Die Lebensmittel, die fritiert werden sollen, sollten gänzlich im Fettbad
schwimmen und weitesgehend trocken sein.
Auch dieser Prozess teilt sich in zwei Unterprozesse auf, denn die Lebensmittel
sollten anfangs hohen Temperaturen ausgesetzt werden, also maximal bei 220°C,
um eine optimale Krustenbildung hervorzurufen und auch, um eine angenehme goldgelbe
Farbe zu erzielen.
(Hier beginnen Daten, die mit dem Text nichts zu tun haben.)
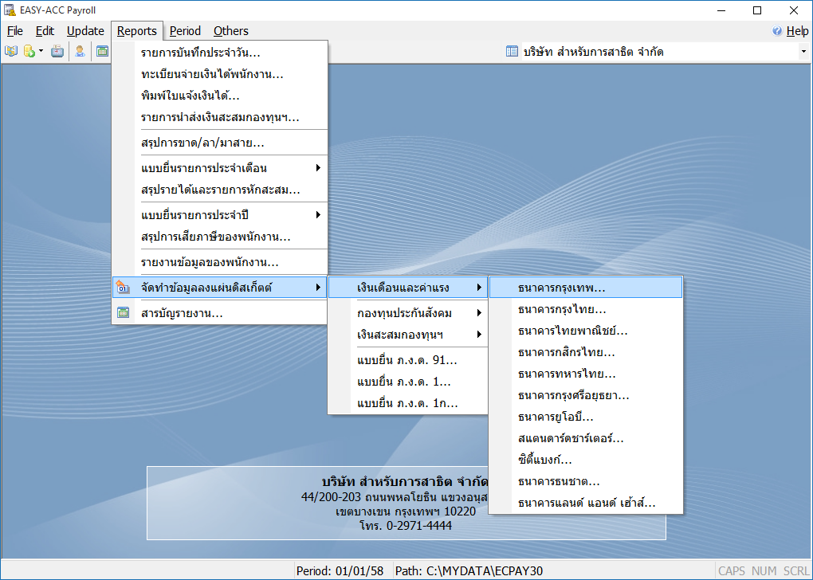
Task: Click the Help link in menu bar
Action: pos(797,31)
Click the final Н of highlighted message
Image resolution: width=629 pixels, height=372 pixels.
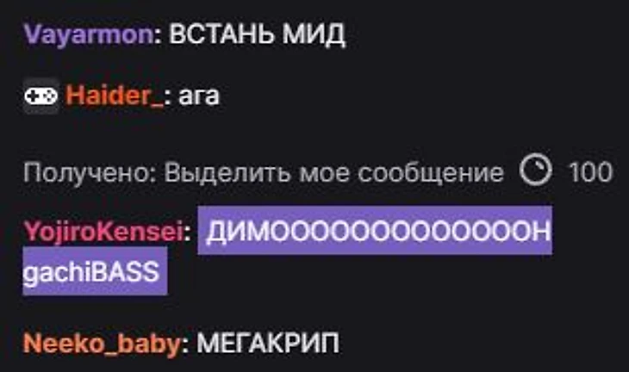[540, 232]
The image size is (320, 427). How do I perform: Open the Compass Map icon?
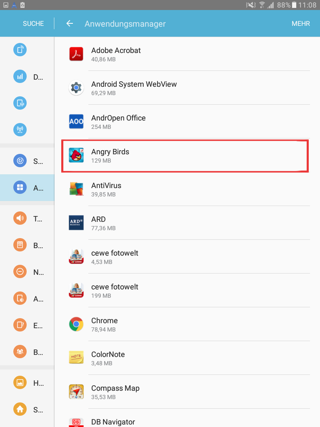[76, 392]
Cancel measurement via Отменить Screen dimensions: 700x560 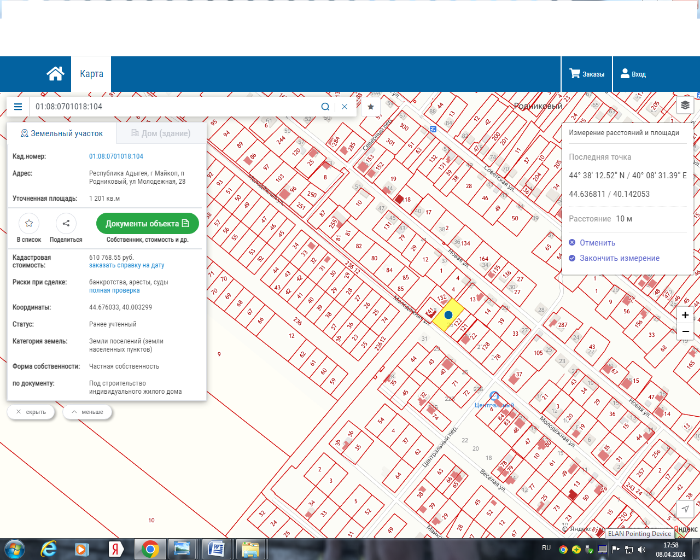tap(597, 243)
Anschließend sollte die Temperatur gedrosselt werden auf
mindestens 170°C, um das Gut fertig garen zu können.
Geeignet sind auch hier eiweißreiche Lebensmittel wie Fleisch und Fisch.
Fritiert werden können aber auch Gemüsestücke und Kartoffeln.
Selbst Obst in Ausbackteigen läßt sich sehr gut im Fettbad ausbacken.
Verwendet werden hierfür eigens dafür gebaute Friteusen.
Aber auch Töpfe stellen geeignete Gefäße dar.
Wichtig ist, dass man ein Fett verwendet, welches einen sehr hohen Rauchpunkt besitzt
und nicht so schnell durch die hohen Temperaturen verbrennt.